After much speculation, Chinese-made art and antiquities have been spared from the escalating US-China trade war. US president Donald Trump declared a 10% tariff on USD$200 billion of Chinese products – but at the beginning of the week, the Office of the United States Trade Representative released a revised list of goods excluding Chinese artworks, according to The Art Newspaper. The previous list dating to July included Chinese paintings, drawings, sculptures and antiquities.
Museum Day, this Saturday 22 September, will see nearly 1,500 museums across the US offer free admission – visitors just need to download a Museum Day ticket (one per email address). Museum Day, now in its 14th edition, is an annual event sponsored by the Smithsonian magazine – this year’s theme is ‘Women Making History’.
As part of its series of obituaries, ‘Overlooked’, for those it ignored in the past, the New York Times has belatedly published an obituary for the Cuban artist Ana Mendieta. Mendieta was married to sculptor Carl Andre, who some still blame for her death (Mendieta fell from a window to her death in 1985), although he was cleared of murder. ‘Ana Mendieta’s art was sometimes violent, often unapologetically feminist and usually raw,’ writes Monica Castillo.

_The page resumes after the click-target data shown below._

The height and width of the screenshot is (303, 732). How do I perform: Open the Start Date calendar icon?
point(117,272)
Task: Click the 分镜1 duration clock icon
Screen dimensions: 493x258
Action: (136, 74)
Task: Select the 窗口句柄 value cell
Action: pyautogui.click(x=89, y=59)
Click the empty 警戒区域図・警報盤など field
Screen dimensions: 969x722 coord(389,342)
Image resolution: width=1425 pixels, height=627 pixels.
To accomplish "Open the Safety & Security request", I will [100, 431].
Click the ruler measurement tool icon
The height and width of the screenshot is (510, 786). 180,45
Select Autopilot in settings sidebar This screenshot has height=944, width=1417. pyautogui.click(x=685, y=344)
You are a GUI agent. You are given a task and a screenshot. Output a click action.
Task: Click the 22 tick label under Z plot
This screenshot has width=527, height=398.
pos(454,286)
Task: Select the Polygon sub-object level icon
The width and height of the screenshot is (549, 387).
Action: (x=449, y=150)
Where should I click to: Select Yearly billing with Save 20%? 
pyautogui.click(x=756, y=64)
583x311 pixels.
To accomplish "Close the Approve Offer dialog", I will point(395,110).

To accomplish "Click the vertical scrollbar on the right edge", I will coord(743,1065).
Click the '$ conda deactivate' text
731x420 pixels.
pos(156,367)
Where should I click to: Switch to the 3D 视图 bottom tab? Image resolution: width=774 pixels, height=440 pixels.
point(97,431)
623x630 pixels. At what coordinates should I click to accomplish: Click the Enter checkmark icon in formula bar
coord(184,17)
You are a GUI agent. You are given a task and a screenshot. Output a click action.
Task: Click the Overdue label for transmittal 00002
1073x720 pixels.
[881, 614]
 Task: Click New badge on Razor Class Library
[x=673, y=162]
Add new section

Ai Weiwei is heading to upstate New York. The dissident Chinese artist, currently living in Berlin, told an audience in Athens on Tuesday that he was moving to the US so his son can receive his schooling in English. Ai explained why he had chosen the rural life: ‘New York City is quite exciting, but not for the old men like me.’
And finally, Danish-Palestinian artist Larissa Sansour has been chosen to represent Denmark at the 2019 Venice Biennale. The pavilion will be curated by Nat Muller. ‘It is a huge honour for me to represent Denmark at the Venice Biennial. It has always been a big dream of mine to exhibit at the Giardini, and it’s a very special feeling to get to develop a new series of works for the Danish Pavilion,’ Sansour said.